Welcome to MilkyWay@home

Validation inconclusive

Message boards : Number crunching : Validation inconclusive
Message board moderation

To post messages, you must log in.

Previous · 1 . . . 8 · 9 · 10 · 11 · 12 · 13 · 14 . . . 18 · Next

AuthorMessage
alanb1951

Send message
Joined: 16 Mar 10
Posts: 208
Credit: 105,447,129
RAC: 36,580
Message 73448 - Posted: 10 May 2022, 14:52:11 UTC - in response to Message 73440.  

I have taken my machines off of MilkyWay for right now but the last tasks I finished up yesterday were all _2 tasks, no _0 or _1 tasks at all, I wonder if that means we are getting to a batch of validator tasks or if Tom found a way to send out the validator tasks sooner than the end of the database?

Mikey,

It's almost certainly just normal processing of the queue, in order! The increase back to over 12 million tasks unsent should have been entirely down to work units becoming active again once the number of such tasks passed the limit that should stop new work units being generated -- happily, the generator doesn't seem to have over-produced again :-)

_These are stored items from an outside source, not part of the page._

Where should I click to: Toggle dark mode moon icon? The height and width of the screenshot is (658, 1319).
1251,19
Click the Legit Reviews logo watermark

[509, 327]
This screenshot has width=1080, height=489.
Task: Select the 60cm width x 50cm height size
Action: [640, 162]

However, some of the tasks being sent out now are actually still "first attempts" in the sense that the _0 (and sometimes _1) task failed for some reason (too late?, aborted?) and when those return the validator will flag them up as needing another result, even if they return a [potentially] valid result! So those go back to the end of the work unit queue again ;-(

If the 10% I was seeing is typical, the fact that the unsent count is dropping by about 12,700 an hour would suggest that there are actually just over 14,000 results being returned each hour and about 1,400 of them get re-queued for one reason or another. At least the numbers are going down, and at a fairly steady rate; with luck it should drop below 11 million around midnight UTC tonight!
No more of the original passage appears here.